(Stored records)
================================

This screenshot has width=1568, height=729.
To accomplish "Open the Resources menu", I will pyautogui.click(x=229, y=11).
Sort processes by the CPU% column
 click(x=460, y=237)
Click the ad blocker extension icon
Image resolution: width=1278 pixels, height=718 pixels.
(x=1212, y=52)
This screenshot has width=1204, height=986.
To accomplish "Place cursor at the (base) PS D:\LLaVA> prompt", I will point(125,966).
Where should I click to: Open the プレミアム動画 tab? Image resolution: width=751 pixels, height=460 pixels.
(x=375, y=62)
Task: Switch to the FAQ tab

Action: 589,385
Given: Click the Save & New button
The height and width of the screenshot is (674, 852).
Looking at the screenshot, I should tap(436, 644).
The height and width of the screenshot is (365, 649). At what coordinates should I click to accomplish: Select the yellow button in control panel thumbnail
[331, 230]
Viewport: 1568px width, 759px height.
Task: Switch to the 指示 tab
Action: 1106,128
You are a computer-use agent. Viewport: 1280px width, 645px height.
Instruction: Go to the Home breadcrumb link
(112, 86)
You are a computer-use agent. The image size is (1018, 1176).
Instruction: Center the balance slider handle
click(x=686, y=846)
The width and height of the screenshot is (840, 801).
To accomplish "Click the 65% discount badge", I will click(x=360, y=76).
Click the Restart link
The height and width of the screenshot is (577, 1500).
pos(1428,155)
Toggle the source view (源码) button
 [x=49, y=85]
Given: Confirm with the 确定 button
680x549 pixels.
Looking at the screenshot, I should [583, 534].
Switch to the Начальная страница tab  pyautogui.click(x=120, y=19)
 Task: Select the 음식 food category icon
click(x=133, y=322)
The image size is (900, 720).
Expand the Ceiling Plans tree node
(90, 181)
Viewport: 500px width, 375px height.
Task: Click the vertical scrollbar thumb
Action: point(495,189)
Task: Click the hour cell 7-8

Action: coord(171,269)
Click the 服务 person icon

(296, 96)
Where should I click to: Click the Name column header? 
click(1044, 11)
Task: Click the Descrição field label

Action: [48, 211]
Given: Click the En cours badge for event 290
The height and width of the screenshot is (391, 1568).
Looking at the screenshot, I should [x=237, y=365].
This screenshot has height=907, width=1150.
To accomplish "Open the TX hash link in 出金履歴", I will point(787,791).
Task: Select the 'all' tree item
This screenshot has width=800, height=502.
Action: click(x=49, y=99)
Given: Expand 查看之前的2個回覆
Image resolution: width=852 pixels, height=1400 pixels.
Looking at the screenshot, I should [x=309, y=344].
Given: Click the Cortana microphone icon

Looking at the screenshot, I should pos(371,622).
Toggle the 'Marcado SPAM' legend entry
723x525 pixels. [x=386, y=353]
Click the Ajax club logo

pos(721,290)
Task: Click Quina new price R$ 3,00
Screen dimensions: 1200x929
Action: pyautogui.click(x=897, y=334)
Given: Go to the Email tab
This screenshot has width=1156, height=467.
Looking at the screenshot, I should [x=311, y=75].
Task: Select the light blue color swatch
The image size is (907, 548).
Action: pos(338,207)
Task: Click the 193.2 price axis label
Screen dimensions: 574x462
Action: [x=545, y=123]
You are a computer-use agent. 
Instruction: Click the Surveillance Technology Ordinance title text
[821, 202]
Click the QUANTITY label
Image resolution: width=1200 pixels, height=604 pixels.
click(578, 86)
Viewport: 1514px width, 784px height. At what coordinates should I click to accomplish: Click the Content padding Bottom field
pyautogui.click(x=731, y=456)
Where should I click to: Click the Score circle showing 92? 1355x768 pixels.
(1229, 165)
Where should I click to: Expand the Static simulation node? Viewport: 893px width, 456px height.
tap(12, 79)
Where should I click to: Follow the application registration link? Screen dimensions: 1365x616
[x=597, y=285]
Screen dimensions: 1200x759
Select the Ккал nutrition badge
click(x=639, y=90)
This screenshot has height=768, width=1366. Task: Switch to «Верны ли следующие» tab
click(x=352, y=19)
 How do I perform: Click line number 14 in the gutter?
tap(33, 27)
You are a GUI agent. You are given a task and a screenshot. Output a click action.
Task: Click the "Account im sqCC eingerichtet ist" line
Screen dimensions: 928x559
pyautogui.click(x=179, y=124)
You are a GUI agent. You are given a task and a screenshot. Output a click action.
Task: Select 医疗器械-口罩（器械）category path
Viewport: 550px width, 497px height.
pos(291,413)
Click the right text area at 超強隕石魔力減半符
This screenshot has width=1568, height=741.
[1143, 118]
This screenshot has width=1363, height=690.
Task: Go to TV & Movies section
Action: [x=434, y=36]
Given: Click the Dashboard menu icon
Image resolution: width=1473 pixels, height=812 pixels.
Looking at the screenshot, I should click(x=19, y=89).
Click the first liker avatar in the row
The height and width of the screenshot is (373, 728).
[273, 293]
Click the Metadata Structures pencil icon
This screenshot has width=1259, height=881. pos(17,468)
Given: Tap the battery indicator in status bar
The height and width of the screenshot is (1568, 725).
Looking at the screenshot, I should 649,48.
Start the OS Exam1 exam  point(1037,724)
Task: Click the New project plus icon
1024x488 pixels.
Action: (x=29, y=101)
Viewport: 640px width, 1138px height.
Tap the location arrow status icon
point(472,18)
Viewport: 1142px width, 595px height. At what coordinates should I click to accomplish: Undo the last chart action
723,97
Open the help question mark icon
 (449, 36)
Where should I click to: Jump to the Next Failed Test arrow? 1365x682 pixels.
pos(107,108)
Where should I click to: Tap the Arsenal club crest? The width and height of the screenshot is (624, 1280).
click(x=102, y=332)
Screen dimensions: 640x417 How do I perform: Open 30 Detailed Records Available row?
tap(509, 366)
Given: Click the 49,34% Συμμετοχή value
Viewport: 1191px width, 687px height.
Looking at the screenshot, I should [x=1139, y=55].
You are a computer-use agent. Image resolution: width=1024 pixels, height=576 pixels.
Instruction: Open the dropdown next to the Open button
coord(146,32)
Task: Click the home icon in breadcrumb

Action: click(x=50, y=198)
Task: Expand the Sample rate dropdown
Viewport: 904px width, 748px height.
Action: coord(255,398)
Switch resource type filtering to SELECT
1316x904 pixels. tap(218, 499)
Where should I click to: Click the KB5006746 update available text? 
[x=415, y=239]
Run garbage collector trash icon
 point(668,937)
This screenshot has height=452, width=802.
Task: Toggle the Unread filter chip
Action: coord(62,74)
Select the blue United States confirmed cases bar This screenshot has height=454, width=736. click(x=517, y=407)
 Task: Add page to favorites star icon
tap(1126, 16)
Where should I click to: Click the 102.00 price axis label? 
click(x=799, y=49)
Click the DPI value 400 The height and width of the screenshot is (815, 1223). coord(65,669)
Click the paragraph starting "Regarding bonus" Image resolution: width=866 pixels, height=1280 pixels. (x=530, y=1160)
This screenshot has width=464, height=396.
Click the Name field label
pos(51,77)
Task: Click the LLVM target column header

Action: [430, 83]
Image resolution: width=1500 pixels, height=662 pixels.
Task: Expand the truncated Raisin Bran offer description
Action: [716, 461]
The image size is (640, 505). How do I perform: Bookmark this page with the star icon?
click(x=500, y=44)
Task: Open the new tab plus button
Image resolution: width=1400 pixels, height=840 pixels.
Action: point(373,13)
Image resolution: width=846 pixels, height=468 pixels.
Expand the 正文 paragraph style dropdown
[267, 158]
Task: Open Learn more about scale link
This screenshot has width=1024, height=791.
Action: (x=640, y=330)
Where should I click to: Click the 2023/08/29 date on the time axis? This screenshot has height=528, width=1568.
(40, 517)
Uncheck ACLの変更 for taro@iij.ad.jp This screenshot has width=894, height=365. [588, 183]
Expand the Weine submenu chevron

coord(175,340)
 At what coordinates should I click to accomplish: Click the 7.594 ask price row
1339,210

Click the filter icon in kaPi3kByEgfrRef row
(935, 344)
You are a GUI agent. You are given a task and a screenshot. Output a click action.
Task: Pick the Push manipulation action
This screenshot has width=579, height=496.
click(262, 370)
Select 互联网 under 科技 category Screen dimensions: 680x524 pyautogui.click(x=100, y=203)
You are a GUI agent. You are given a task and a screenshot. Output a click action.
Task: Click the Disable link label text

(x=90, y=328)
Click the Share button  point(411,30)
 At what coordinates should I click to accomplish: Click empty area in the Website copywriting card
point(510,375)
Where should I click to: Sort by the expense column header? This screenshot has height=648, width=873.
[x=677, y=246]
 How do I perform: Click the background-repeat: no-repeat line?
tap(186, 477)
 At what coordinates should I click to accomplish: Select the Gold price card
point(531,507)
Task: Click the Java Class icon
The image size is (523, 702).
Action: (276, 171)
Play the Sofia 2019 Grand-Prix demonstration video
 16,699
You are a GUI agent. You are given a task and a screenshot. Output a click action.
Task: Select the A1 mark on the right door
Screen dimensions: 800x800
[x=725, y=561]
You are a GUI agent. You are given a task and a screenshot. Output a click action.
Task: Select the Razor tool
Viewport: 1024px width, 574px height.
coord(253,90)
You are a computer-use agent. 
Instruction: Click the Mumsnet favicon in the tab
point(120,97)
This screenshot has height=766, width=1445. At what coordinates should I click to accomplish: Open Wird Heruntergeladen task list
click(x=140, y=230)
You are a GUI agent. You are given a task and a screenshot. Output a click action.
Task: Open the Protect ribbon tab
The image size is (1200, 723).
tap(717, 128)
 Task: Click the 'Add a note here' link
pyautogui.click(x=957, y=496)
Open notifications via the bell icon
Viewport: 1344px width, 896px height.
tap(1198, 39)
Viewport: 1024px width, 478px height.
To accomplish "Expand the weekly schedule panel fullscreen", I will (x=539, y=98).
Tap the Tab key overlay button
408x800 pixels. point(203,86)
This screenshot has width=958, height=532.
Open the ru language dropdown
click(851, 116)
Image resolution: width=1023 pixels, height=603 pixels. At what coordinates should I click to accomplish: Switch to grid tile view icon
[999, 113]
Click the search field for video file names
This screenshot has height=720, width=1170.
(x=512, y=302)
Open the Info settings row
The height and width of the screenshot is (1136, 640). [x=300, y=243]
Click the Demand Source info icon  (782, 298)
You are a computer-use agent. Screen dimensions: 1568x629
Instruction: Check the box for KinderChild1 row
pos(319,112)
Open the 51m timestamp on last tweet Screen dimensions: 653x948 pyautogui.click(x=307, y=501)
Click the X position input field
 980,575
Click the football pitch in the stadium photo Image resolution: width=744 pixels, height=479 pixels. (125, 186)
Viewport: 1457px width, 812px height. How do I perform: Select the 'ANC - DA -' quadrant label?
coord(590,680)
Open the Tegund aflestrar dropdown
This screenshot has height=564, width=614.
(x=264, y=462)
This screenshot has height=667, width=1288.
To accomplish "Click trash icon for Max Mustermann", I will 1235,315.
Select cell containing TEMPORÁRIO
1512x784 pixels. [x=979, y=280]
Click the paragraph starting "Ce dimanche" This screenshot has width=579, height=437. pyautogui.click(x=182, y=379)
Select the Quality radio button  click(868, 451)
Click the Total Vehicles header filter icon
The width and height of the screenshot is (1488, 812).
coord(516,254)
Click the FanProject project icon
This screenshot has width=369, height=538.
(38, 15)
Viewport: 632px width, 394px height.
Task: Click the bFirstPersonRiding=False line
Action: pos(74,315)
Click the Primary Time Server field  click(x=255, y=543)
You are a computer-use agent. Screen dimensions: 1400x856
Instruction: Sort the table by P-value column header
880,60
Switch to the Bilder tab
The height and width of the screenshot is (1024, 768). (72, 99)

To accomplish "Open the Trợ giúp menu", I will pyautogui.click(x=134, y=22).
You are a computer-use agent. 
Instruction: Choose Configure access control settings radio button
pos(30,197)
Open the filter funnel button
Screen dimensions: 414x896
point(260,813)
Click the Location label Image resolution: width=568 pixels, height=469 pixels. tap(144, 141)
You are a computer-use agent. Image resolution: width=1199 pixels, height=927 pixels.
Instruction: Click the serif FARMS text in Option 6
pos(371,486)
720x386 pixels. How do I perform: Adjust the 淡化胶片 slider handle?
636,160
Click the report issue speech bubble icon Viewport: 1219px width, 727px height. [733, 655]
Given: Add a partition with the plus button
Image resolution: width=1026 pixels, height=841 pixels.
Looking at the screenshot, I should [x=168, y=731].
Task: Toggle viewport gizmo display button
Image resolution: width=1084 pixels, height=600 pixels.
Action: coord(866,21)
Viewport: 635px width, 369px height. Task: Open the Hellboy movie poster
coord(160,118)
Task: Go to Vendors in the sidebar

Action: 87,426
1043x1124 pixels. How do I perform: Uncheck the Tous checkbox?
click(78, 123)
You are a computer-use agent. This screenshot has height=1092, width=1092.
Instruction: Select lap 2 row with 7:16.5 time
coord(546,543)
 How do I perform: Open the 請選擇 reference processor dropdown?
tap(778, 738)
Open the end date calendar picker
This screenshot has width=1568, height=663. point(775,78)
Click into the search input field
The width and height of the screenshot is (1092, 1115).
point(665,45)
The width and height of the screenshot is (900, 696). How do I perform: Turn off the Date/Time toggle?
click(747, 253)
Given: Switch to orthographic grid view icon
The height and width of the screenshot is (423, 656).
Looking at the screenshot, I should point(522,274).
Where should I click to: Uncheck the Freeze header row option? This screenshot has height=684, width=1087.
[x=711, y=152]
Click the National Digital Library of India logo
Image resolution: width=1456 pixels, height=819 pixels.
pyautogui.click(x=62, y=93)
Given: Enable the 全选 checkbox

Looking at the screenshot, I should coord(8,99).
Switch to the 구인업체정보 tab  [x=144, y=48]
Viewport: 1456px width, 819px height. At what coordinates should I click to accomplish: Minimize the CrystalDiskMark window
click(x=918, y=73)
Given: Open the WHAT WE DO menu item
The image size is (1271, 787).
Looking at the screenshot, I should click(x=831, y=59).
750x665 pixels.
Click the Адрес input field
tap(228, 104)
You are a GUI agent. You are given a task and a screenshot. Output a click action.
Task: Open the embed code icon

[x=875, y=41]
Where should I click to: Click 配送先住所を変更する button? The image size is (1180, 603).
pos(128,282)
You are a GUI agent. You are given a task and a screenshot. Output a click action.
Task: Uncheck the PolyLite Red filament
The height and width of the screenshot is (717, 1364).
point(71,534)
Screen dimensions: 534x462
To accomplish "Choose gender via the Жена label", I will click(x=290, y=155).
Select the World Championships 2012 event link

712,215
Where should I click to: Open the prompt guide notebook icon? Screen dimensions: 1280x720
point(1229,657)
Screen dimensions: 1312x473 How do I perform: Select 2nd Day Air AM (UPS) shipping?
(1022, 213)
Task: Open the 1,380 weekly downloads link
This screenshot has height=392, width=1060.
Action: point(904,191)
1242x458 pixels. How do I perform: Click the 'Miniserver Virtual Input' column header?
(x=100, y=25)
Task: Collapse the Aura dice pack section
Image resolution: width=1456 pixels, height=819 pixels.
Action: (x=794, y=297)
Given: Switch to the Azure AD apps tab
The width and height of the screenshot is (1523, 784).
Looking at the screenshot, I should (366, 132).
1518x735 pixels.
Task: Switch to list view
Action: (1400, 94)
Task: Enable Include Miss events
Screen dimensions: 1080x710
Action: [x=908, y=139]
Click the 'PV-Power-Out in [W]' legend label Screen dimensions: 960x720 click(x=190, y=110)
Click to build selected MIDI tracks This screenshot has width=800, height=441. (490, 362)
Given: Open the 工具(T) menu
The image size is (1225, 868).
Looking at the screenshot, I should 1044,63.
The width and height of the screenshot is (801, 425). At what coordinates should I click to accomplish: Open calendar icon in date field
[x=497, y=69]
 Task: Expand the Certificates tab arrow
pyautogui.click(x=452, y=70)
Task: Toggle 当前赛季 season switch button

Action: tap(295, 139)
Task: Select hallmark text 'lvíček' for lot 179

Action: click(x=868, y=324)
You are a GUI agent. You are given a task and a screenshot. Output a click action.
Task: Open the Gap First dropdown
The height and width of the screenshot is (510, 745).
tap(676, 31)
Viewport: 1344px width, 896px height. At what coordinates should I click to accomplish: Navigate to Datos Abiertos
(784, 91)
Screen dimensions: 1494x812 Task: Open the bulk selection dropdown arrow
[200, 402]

================================

### Problem details
Which of the lines above mention the word "item"? Pull those lines out.

### Exercise result
Task: Select the 'all' tree item
Given: Open the WHAT WE DO menu item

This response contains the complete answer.